[Dataset items]
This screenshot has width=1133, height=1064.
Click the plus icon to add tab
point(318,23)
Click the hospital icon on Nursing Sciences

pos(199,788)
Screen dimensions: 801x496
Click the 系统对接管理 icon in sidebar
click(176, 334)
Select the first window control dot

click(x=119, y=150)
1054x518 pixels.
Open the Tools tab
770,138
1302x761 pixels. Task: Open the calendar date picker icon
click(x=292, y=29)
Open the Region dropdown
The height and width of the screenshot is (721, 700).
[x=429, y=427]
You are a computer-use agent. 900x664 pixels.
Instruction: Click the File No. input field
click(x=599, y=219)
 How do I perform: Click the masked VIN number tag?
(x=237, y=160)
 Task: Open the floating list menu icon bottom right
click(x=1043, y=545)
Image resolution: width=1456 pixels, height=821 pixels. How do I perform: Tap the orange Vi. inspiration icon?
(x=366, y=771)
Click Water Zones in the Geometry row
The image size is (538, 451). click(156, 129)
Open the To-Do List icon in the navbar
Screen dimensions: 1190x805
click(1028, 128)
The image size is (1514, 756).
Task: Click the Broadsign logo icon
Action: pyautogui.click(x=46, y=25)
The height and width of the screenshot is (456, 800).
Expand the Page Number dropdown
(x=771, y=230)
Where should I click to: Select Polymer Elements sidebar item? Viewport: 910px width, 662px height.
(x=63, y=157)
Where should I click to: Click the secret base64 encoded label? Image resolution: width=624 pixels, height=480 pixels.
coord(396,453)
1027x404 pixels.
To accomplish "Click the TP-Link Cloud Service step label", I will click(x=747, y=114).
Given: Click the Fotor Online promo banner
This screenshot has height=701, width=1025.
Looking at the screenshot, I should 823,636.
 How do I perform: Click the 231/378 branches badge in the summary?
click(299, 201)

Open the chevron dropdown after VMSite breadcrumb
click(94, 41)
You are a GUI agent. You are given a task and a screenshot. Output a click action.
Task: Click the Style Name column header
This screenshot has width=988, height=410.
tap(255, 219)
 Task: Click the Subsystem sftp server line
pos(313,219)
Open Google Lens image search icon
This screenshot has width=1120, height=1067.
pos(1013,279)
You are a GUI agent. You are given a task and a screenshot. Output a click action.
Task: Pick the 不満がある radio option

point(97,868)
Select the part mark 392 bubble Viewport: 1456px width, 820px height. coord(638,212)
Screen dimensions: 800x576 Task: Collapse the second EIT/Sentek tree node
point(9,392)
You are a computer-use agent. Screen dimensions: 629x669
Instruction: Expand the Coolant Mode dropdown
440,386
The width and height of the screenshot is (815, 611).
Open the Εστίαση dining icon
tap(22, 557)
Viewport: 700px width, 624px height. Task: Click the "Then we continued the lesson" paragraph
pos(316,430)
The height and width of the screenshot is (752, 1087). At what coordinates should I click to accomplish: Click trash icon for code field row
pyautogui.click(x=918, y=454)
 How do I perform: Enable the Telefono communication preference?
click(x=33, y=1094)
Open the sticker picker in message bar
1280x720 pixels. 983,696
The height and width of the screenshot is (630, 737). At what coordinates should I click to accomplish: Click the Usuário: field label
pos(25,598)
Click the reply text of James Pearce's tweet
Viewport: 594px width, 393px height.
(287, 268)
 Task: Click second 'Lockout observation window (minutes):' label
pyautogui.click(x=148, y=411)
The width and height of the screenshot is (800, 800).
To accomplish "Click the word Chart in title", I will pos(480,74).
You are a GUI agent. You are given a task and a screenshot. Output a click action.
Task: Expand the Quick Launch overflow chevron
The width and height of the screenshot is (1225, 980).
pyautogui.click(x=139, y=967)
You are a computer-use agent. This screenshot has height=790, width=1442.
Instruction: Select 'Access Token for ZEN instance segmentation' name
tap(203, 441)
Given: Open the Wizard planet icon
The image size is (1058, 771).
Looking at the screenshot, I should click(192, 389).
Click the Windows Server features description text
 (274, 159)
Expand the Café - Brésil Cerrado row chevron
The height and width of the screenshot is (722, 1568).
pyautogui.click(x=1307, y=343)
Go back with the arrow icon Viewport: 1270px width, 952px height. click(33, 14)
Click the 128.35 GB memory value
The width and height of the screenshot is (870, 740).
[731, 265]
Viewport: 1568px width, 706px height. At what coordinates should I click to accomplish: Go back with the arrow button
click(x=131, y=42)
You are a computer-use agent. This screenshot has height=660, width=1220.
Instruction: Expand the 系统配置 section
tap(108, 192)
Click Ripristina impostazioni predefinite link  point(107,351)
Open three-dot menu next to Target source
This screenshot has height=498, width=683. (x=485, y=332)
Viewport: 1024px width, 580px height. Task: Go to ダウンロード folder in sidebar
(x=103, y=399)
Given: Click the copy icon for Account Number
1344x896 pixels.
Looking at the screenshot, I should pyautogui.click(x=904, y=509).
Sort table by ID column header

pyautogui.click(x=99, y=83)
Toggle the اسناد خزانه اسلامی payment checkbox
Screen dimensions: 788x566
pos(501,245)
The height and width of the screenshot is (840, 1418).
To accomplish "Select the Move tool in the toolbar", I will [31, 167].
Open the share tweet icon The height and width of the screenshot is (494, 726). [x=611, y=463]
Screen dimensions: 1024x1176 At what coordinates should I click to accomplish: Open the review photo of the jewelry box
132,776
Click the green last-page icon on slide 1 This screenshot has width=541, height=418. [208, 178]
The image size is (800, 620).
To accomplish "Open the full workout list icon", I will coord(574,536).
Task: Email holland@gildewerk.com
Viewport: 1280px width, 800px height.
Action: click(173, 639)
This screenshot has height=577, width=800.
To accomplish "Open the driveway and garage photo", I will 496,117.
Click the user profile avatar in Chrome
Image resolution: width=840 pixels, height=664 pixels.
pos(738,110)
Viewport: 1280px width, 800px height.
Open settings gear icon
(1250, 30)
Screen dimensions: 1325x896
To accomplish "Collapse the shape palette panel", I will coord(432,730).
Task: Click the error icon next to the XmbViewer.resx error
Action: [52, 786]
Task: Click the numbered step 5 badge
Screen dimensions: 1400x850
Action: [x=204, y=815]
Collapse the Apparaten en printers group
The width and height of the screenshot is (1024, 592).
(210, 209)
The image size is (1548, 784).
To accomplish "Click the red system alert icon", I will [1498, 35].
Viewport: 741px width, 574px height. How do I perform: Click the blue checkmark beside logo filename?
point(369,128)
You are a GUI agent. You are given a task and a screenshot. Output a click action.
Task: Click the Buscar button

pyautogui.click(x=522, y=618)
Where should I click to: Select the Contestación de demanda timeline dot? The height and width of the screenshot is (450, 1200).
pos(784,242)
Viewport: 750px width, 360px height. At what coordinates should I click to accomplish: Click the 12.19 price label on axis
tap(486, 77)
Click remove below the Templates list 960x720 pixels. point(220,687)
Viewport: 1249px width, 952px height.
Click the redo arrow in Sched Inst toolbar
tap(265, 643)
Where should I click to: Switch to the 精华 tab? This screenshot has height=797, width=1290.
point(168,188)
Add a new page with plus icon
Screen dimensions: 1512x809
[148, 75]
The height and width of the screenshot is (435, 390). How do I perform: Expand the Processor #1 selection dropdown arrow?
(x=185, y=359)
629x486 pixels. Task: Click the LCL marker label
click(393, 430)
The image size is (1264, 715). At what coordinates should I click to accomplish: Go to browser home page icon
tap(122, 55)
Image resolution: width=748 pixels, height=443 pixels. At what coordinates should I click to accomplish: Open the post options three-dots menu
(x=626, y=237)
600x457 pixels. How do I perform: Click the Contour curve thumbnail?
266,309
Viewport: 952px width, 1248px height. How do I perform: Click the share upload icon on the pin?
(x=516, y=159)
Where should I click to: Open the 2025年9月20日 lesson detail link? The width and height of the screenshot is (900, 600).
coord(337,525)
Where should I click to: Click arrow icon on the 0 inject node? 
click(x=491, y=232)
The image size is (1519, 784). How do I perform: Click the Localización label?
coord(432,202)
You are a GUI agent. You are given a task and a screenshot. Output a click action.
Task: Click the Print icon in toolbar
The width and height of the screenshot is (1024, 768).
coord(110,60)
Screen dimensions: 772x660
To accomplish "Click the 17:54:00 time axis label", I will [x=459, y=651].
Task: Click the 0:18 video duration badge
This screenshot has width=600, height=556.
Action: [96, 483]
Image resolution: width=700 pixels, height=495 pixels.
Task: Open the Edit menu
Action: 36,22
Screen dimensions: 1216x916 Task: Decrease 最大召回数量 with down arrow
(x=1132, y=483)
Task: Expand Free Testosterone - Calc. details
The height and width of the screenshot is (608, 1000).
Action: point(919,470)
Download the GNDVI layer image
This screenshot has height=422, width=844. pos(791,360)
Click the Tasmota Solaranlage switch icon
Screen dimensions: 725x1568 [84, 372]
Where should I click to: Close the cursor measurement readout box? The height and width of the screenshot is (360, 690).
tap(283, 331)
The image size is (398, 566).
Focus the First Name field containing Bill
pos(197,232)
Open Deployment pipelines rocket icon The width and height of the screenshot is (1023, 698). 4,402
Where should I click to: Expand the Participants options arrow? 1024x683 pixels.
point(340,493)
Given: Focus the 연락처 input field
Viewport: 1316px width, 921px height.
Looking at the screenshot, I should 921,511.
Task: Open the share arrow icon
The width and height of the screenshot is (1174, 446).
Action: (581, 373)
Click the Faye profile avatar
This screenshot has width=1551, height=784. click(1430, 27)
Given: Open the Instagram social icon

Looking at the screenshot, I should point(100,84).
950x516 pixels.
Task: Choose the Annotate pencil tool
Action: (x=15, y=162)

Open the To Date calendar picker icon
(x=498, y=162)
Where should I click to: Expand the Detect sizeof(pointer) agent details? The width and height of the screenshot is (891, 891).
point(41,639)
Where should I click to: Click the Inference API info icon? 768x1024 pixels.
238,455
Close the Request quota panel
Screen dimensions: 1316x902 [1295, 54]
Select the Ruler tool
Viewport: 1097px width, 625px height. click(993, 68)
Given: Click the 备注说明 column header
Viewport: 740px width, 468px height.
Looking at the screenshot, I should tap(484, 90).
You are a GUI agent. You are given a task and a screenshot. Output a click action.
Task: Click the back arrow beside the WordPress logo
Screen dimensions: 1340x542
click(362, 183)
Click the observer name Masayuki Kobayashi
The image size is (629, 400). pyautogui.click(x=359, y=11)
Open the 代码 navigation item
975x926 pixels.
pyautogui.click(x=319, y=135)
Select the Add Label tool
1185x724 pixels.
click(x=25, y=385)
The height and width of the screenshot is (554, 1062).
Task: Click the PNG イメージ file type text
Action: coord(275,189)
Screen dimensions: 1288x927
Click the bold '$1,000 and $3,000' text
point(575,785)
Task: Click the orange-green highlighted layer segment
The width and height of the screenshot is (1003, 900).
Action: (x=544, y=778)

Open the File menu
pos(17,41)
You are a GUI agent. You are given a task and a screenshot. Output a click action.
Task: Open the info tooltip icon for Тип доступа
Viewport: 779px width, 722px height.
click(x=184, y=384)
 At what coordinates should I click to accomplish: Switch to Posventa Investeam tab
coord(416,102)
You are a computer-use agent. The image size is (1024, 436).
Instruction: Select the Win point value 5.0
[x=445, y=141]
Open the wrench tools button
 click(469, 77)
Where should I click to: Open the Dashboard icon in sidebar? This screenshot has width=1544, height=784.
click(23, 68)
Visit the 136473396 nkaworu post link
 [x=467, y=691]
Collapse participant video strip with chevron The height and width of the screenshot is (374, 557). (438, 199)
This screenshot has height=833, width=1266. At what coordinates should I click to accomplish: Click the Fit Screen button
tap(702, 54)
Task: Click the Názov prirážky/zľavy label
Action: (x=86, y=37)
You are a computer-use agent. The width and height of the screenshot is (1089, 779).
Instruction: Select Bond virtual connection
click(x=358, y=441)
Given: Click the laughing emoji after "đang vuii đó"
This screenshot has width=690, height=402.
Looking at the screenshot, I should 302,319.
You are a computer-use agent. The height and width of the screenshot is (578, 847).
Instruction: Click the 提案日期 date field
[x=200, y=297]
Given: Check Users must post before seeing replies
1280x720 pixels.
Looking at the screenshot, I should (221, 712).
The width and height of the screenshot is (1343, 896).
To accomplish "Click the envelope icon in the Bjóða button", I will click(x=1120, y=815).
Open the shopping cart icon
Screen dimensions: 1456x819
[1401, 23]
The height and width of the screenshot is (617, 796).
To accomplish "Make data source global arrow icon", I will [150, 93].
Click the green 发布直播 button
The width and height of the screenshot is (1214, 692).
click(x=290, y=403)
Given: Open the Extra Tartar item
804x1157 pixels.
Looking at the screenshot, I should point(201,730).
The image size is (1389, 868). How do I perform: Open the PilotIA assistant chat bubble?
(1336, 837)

YOUR GOAL
Work out the number of lines above that include the string "computer" and write only that number.

WORKED SOLUTION
7